すぷりんぐぶろぐ

桜と絵本と豆乳と

感情を分け合っているか

2019年03月31日 | 読書
 教育やカウンセリングの場では、「傾聴」が重視される。
 相手の話を丸ごと理解していく、そのためにあまり口を挟まず、頷きや同意の言葉で、対象者の思いや考えをできるだけたくさん引き出そうという手法だ。
 それは確かに安心につながったり、気づきを呼びおこしたりする。

 そんなことを頭に入れつつ、実際の家庭や職場での会話を想えば、もう一つ違う視点が原則になるのかと考えた。


Volume.156
 「忙しい日々のなかでは、どうしても効率性が優先される事務的な連絡が多くなりがちだ。しかし、人間は指示と応答だけのコミュニケーションには耐えられない。逆に、ささいな会話のなかでも感情をわけあうことを志向できる。」


 購読している雑誌の連載「喚起すること」にドミニク・チェンという方が書いた一節である。
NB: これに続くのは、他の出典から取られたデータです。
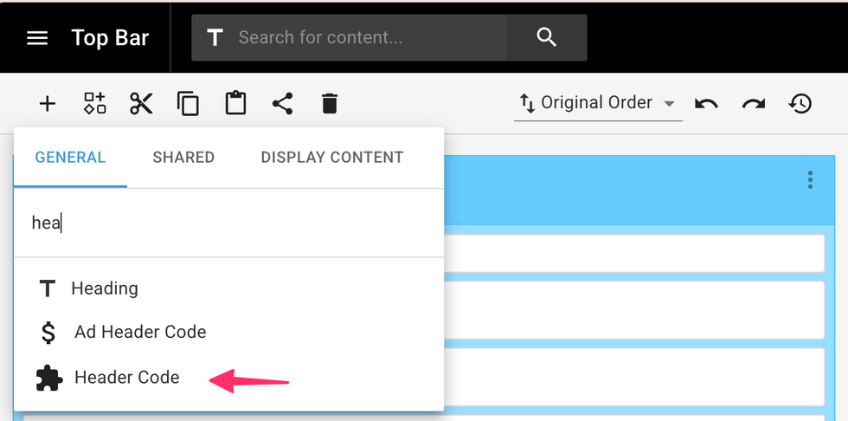Click the paste clipboard icon

point(235,104)
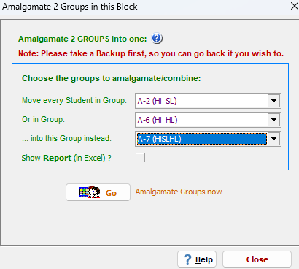Click the grid-and-people icon on Go button
Image resolution: width=299 pixels, height=269 pixels.
tap(90, 192)
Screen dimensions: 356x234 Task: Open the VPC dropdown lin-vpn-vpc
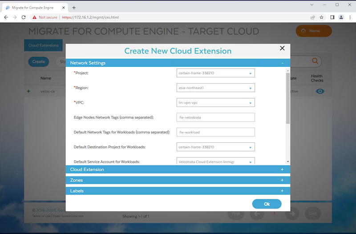tap(215, 103)
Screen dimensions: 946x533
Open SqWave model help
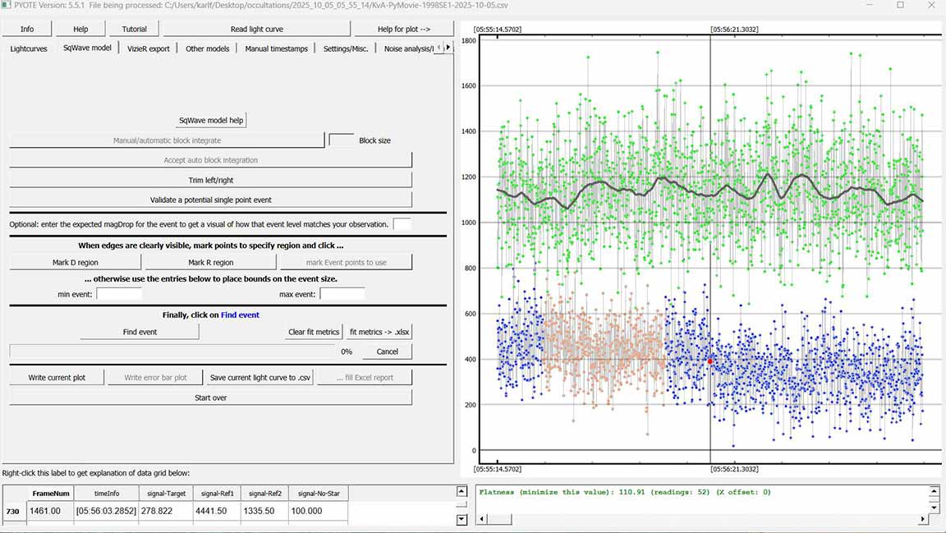coord(211,120)
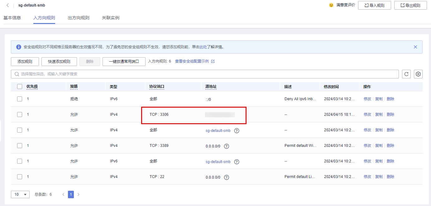This screenshot has width=431, height=206.
Task: Click help icon beside TCP 3389 source 0.0.0.0/0
Action: 227,146
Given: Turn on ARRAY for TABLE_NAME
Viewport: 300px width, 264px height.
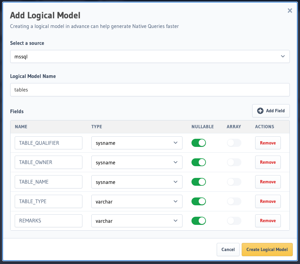Looking at the screenshot, I should [x=234, y=182].
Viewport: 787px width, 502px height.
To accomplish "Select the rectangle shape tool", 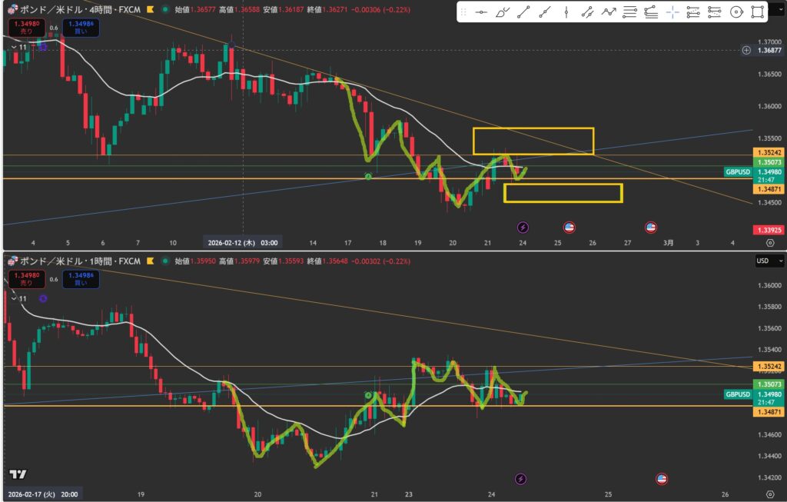I will (757, 12).
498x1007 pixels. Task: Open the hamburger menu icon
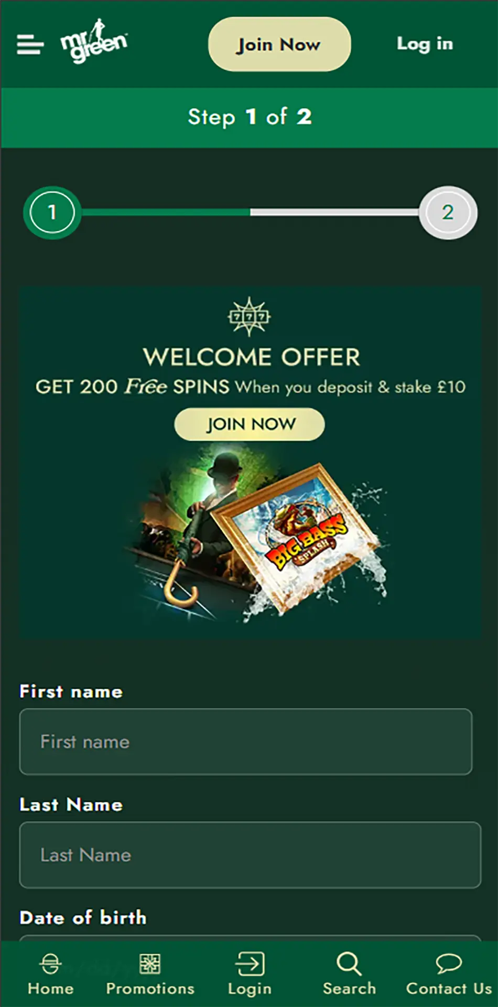coord(30,45)
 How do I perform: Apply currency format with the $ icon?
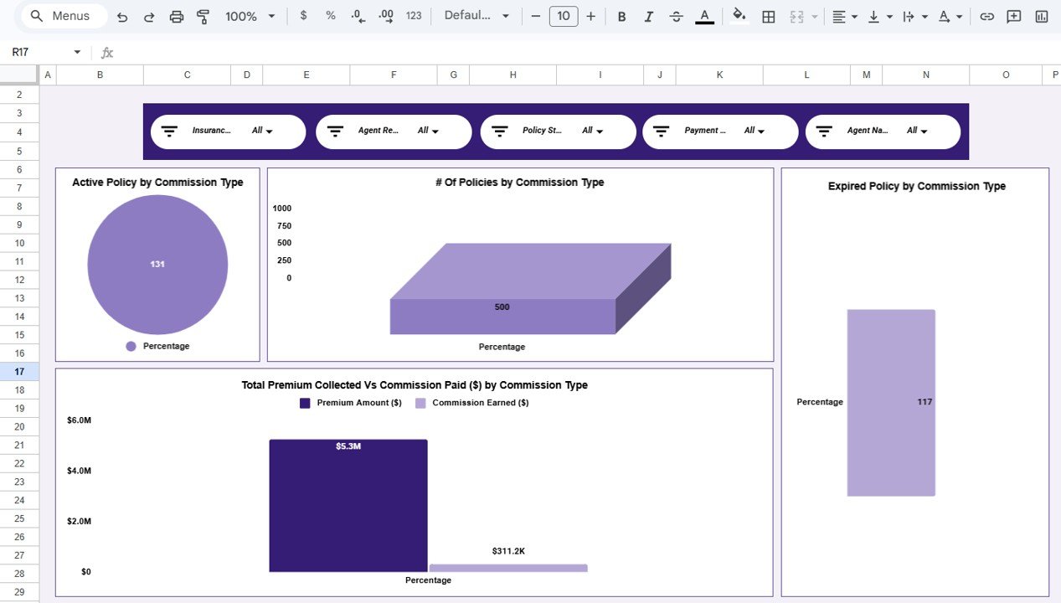302,15
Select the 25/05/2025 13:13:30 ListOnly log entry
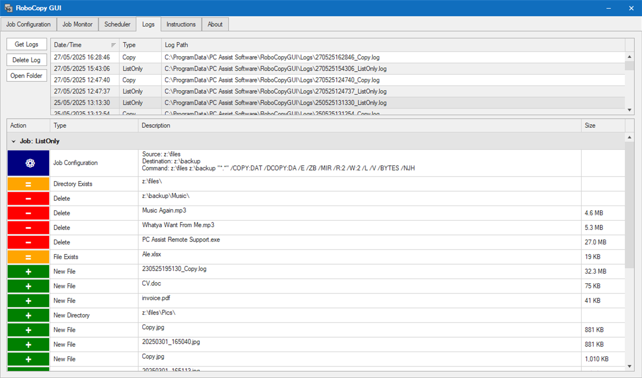 tap(192, 102)
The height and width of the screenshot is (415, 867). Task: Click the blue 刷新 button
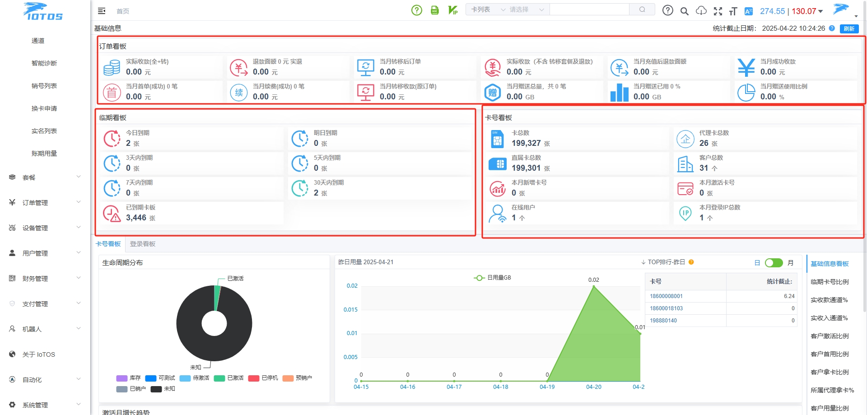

 ポジィティブ心理学という分野で著名なセリグマン博士の講演の中から、次のような箇所を引用していた。
 「相手の話を聞くときには、相手がいままさに語ろうとしている状況をよりよく思い出せるような質問をしなさい

 状況設定によってむろん異なるが、良い事があったことと切り出した相手に「へぇ、よかった」と答えるだけでは「関係性の発展に寄与しない」のだと言う。
 そうではなく「その時にどんな感じがしたか」を問うことにより、相手にその時のことを再体験させることが大切である。
 そして、聞き役である自分も、そのときの感情を追体験できるというのである。

 おそらく聞き上手と周囲から評される方は、その点に長けているのではないか。


 一緒に何気ない会話をしているとき「感情のわけあい」ができること。

 良好なコミュニケーションにするために意識したい姿勢だし、そのための技術も必要だ。